─── Material for the task ───

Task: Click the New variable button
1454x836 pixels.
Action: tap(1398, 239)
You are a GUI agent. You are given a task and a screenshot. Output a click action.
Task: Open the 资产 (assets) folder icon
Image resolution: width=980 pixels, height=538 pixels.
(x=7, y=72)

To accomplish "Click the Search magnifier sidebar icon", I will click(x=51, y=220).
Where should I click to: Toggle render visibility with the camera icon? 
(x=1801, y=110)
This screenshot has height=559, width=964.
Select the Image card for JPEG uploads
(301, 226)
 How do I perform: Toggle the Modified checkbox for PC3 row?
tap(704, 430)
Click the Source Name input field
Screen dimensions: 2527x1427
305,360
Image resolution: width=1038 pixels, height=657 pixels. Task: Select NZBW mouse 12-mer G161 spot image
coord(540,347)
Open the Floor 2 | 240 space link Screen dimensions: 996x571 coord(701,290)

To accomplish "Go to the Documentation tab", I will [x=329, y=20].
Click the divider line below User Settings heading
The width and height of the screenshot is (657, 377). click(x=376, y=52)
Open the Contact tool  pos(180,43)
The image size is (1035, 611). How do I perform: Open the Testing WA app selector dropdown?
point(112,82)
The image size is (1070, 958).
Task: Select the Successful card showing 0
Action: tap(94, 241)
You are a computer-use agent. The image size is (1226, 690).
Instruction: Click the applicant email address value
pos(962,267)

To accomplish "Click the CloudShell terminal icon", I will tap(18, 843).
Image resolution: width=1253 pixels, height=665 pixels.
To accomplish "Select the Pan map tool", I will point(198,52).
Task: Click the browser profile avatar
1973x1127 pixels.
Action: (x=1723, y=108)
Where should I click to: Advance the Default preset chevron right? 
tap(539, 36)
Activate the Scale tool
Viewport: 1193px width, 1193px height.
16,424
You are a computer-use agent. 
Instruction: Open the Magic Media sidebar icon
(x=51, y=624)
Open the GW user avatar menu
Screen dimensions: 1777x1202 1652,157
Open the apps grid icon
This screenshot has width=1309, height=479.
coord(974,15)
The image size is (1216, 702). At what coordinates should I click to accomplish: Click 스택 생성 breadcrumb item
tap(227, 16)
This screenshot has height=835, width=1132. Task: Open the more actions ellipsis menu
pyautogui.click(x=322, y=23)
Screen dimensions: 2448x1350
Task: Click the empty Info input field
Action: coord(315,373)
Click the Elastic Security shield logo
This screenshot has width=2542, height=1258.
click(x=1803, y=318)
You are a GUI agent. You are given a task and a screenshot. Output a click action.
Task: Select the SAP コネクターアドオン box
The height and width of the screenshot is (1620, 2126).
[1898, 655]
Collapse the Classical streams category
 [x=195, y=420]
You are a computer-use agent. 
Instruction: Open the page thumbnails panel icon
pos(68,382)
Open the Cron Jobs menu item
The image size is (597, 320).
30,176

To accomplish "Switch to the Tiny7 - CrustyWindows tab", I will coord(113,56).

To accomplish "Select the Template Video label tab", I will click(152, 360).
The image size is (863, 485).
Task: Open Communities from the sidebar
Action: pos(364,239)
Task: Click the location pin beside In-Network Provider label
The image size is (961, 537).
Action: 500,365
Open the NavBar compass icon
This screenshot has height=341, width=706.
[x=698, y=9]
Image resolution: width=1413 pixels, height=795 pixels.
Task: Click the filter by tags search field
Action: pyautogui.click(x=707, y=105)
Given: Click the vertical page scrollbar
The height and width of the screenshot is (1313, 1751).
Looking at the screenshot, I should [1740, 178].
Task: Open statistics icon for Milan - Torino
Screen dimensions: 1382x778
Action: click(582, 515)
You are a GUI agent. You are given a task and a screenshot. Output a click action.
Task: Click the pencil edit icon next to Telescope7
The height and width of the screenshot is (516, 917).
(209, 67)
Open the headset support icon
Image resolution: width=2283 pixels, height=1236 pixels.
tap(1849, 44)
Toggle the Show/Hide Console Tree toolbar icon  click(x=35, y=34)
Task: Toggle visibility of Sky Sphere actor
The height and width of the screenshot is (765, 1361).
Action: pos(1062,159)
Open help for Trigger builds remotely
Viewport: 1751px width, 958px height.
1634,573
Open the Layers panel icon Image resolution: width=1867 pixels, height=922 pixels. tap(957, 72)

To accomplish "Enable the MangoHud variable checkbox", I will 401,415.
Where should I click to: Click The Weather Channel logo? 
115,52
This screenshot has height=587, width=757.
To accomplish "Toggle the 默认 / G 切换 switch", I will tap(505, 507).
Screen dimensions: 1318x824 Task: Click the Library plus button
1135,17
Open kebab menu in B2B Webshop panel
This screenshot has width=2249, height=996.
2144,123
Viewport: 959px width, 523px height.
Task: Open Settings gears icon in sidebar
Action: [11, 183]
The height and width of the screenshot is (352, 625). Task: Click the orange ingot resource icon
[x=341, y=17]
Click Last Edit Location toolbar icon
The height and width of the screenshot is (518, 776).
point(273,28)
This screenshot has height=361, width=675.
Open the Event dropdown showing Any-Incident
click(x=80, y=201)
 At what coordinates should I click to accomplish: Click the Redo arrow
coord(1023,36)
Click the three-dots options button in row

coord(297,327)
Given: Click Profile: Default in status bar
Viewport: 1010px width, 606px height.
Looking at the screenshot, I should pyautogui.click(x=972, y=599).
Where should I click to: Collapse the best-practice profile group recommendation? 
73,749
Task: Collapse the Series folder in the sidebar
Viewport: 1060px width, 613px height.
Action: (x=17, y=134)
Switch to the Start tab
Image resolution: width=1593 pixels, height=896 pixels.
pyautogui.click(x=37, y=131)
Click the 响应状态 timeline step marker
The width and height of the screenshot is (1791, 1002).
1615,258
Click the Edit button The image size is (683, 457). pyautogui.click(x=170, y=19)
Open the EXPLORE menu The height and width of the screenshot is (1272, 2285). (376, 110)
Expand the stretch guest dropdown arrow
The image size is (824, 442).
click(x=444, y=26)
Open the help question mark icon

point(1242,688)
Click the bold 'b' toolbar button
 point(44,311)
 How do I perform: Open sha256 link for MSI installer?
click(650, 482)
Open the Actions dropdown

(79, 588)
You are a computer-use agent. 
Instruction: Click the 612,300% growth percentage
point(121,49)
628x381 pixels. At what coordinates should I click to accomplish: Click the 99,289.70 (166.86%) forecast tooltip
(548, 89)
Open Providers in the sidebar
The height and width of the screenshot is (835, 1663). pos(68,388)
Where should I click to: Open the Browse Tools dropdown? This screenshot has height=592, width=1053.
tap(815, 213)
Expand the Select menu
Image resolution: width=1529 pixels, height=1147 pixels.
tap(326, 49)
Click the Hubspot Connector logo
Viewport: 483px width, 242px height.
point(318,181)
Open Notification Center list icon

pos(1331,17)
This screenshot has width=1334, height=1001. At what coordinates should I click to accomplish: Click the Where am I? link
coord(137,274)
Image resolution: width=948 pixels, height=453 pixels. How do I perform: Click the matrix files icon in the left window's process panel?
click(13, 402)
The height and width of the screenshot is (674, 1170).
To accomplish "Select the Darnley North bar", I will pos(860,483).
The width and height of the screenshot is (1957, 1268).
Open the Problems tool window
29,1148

───

Would you please return all of the data exactly?

Completed exercise —
Task: Click the New variable button
1454x836 pixels.
Action: tap(1398, 239)
You are a GUI agent. You are given a task and a screenshot. Output a click action.
Task: Open the 资产 (assets) folder icon
Image resolution: width=980 pixels, height=538 pixels.
(x=7, y=72)

To accomplish "Click the Search magnifier sidebar icon", I will click(x=51, y=220).
Where should I click to: Toggle render visibility with the camera icon? 
(x=1801, y=110)
This screenshot has height=559, width=964.
Select the Image card for JPEG uploads
(301, 226)
 How do I perform: Toggle the Modified checkbox for PC3 row?
tap(704, 430)
Click the Source Name input field
Screen dimensions: 2527x1427
305,360
Image resolution: width=1038 pixels, height=657 pixels. Task: Select NZBW mouse 12-mer G161 spot image
coord(540,347)
Open the Floor 2 | 240 space link Screen dimensions: 996x571 coord(701,290)

To accomplish "Go to the Documentation tab", I will [x=329, y=20].
Click the divider line below User Settings heading
The width and height of the screenshot is (657, 377). click(x=376, y=52)
Open the Contact tool  pos(180,43)
The image size is (1035, 611). How do I perform: Open the Testing WA app selector dropdown?
point(112,82)
The image size is (1070, 958).
Task: Select the Successful card showing 0
Action: tap(94, 241)
You are a computer-use agent. The image size is (1226, 690).
Instruction: Click the applicant email address value
pos(962,267)

To accomplish "Click the CloudShell terminal icon", I will tap(18, 843).
Image resolution: width=1253 pixels, height=665 pixels.
To accomplish "Select the Pan map tool", I will point(198,52).
Task: Click the browser profile avatar
1973x1127 pixels.
Action: (x=1723, y=108)
Where should I click to: Advance the Default preset chevron right? 
tap(539, 36)
Activate the Scale tool
Viewport: 1193px width, 1193px height.
16,424
You are a computer-use agent. 
Instruction: Open the Magic Media sidebar icon
(x=51, y=624)
Open the GW user avatar menu
Screen dimensions: 1777x1202 1652,157
Open the apps grid icon
This screenshot has width=1309, height=479.
coord(974,15)
The image size is (1216, 702). At what coordinates should I click to accomplish: Click 스택 생성 breadcrumb item
tap(227, 16)
This screenshot has height=835, width=1132. Task: Open the more actions ellipsis menu
pyautogui.click(x=322, y=23)
Screen dimensions: 2448x1350
Task: Click the empty Info input field
Action: coord(315,373)
Click the Elastic Security shield logo
This screenshot has width=2542, height=1258.
click(x=1803, y=318)
You are a GUI agent. You are given a task and a screenshot. Output a click action.
Task: Select the SAP コネクターアドオン box
The height and width of the screenshot is (1620, 2126).
[1898, 655]
Collapse the Classical streams category
 [x=195, y=420]
You are a computer-use agent. 
Instruction: Open the page thumbnails panel icon
pos(68,382)
Open the Cron Jobs menu item
The image size is (597, 320).
30,176

To accomplish "Switch to the Tiny7 - CrustyWindows tab", I will coord(113,56).

To accomplish "Select the Template Video label tab", I will click(152, 360).
The image size is (863, 485).
Task: Open Communities from the sidebar
Action: pos(364,239)
Task: Click the location pin beside In-Network Provider label
The image size is (961, 537).
Action: 500,365
Open the NavBar compass icon
This screenshot has height=341, width=706.
[x=698, y=9]
Image resolution: width=1413 pixels, height=795 pixels.
Task: Click the filter by tags search field
Action: pyautogui.click(x=707, y=105)
Given: Click the vertical page scrollbar
The height and width of the screenshot is (1313, 1751).
Looking at the screenshot, I should [1740, 178].
Task: Open statistics icon for Milan - Torino
Screen dimensions: 1382x778
Action: click(582, 515)
You are a GUI agent. You are given a task and a screenshot. Output a click action.
Task: Click the pencil edit icon next to Telescope7
The height and width of the screenshot is (516, 917).
(209, 67)
Open the headset support icon
Image resolution: width=2283 pixels, height=1236 pixels.
tap(1849, 44)
Toggle the Show/Hide Console Tree toolbar icon  click(x=35, y=34)
Task: Toggle visibility of Sky Sphere actor
The height and width of the screenshot is (765, 1361).
Action: pos(1062,159)
Open help for Trigger builds remotely
Viewport: 1751px width, 958px height.
1634,573
Open the Layers panel icon Image resolution: width=1867 pixels, height=922 pixels. tap(957, 72)

To accomplish "Enable the MangoHud variable checkbox", I will 401,415.
Where should I click to: Click The Weather Channel logo? 
115,52
This screenshot has height=587, width=757.
To accomplish "Toggle the 默认 / G 切换 switch", I will tap(505, 507).
Screen dimensions: 1318x824 Task: Click the Library plus button
1135,17
Open kebab menu in B2B Webshop panel
This screenshot has width=2249, height=996.
2144,123
Viewport: 959px width, 523px height.
Task: Open Settings gears icon in sidebar
Action: [11, 183]
The height and width of the screenshot is (352, 625). Task: Click the orange ingot resource icon
[x=341, y=17]
Click Last Edit Location toolbar icon
The height and width of the screenshot is (518, 776).
point(273,28)
This screenshot has height=361, width=675.
Open the Event dropdown showing Any-Incident
click(x=80, y=201)
 At what coordinates should I click to accomplish: Click the Redo arrow
coord(1023,36)
Click the three-dots options button in row

coord(297,327)
Given: Click Profile: Default in status bar
Viewport: 1010px width, 606px height.
Looking at the screenshot, I should pyautogui.click(x=972, y=599).
Where should I click to: Collapse the best-practice profile group recommendation? 
73,749
Task: Collapse the Series folder in the sidebar
Viewport: 1060px width, 613px height.
Action: (x=17, y=134)
Switch to the Start tab
Image resolution: width=1593 pixels, height=896 pixels.
pyautogui.click(x=37, y=131)
Click the 响应状态 timeline step marker
The width and height of the screenshot is (1791, 1002).
1615,258
Click the Edit button The image size is (683, 457). pyautogui.click(x=170, y=19)
Open the EXPLORE menu The height and width of the screenshot is (1272, 2285). (376, 110)
Expand the stretch guest dropdown arrow
The image size is (824, 442).
click(x=444, y=26)
Open the help question mark icon

point(1242,688)
Click the bold 'b' toolbar button
 point(44,311)
 How do I perform: Open sha256 link for MSI installer?
click(650, 482)
Open the Actions dropdown

(79, 588)
You are a computer-use agent. 
Instruction: Click the 612,300% growth percentage
point(121,49)
628x381 pixels. At what coordinates should I click to accomplish: Click the 99,289.70 (166.86%) forecast tooltip
(548, 89)
Open Providers in the sidebar
The height and width of the screenshot is (835, 1663). pos(68,388)
Where should I click to: Open the Browse Tools dropdown? This screenshot has height=592, width=1053.
tap(815, 213)
Expand the Select menu
Image resolution: width=1529 pixels, height=1147 pixels.
tap(326, 49)
Click the Hubspot Connector logo
Viewport: 483px width, 242px height.
point(318,181)
Open Notification Center list icon

pos(1331,17)
This screenshot has width=1334, height=1001. At what coordinates should I click to accomplish: Click the Where am I? link
coord(137,274)
Image resolution: width=948 pixels, height=453 pixels. How do I perform: Click the matrix files icon in the left window's process panel?
click(13, 402)
The height and width of the screenshot is (674, 1170).
To accomplish "Select the Darnley North bar", I will pos(860,483).
The width and height of the screenshot is (1957, 1268).
Open the Problems tool window
29,1148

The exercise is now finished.